Score-Based Diffusion Models (SDMs)

SDMs are closely connected to noising diffusion probabilistic models (DDPMs).
DDPMs can be interpreted as a VAE where the encoder adds noise to the data and the decoder denoises it.
Optimizing the evidence lower bound in DDPMs corresponds to learning a sequence of denoisers, similar to noise conditional score models.
The diffusion version of DDPMs considers a continuous spectrum of noise levels, allowing for more efficient sampling and likelihood evaluation.
The process of adding noise is described by a stochastic differential equation (SDE).
The drift term in the SDE becomes important when reversing the direction of time.
The reverse SDE has a drift term that is the score of the corresponding perturbed data density at time T.
Both the forward and reverse SDEs describe the same kind of trajectories, and the only difference is the direction of time.
Score-based models can be used to learn generative models by estimating score functions using a neural network.
The score-based MCMC method uses Langevin dynamics to generate samples from a density corresponding to a given time.
Discretizing the time axis in the score-based SDE leads to numerical errors, which can be reduced by using larger Langevin dynamics steps.
Score-based models can be converted into flow models by eliminating noise at every step, resulting in an infinitely deep continuous time normalizing flow model.

The sampling process in SDMs can be reinterpreted as solving an ODE, where the dynamics of the ODE are defined by the score function of the diffusion model.
This perspective allows for leveraging techniques from numerical analysis and scientific computing to improve sampling efficiency and generate higher-quality samples.
Consistency models are neural networks that directly output the solution of the ODE, enabling fast sampling procedures.
Parallel-in-time methods can further accelerate the sampling process by leveraging multiple GPUs to compute the solution of the ODE in parallel.
Distillation techniques can be used to train student models that can approximate the solution of the ODE in fewer steps, leading to even faster sampling.

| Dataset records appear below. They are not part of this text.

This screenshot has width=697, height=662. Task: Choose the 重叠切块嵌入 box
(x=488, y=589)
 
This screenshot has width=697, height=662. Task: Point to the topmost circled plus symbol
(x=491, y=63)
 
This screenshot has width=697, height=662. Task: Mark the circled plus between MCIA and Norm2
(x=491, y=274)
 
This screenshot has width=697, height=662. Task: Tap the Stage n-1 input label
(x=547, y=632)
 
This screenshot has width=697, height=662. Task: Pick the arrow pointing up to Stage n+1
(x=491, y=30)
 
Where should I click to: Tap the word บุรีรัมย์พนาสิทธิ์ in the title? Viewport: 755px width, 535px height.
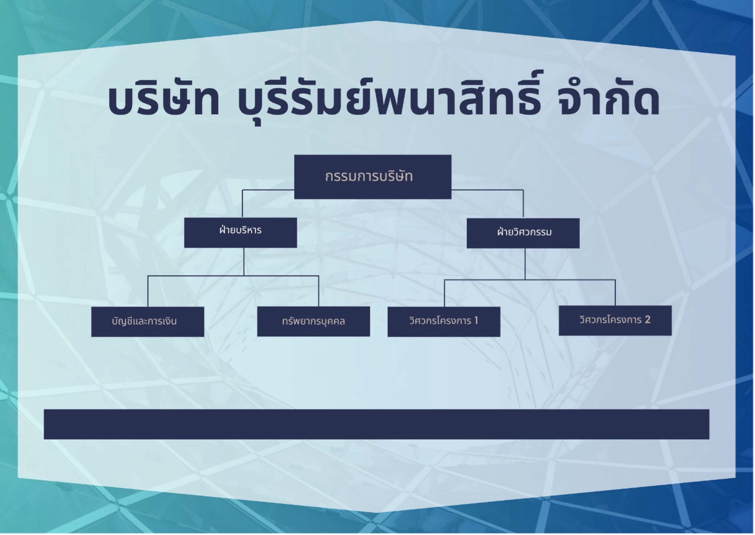pyautogui.click(x=389, y=100)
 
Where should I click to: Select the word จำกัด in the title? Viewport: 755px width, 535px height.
pyautogui.click(x=608, y=100)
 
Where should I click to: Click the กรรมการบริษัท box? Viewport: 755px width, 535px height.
pyautogui.click(x=372, y=177)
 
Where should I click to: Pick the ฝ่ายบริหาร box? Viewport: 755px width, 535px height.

Stable Diffusion uses a latent diffusion model, which adds an extra encoder and decoder layer at the beginning of the model.
This allows for faster training on low-resolution images or low-dimensional data.
Stable Diffusion pre-trains the outer encoder and then keeps it fixed while training the diffusion model over the latent space.
To incorporate text into the model, a pre-trained language model is used to map the text to a vector representation, which is then fed into the neural network architecture.

To control the generation process without training a different model, the prior distribution of the generative model is combined with a classifier's likelihood to sample from the conditional distribution of images given a specific label.
Computing the denominator of the posterior distribution is intractable, making it difficult to directly sample from the posterior.
Working at the level of scores simplifies the computation of the posterior score, allowing for easy incorporation of pre-trained models and classifiers.
By modifying the drift in the SDE or ODE to include the score of the classifier, one can steer the generative process towards images that are consistent with a desired class or caption.
Classifier-free guidance is a technique that avoids explicit classifier training by taking the difference of two diffusion models, one conditioned on side information and the other not.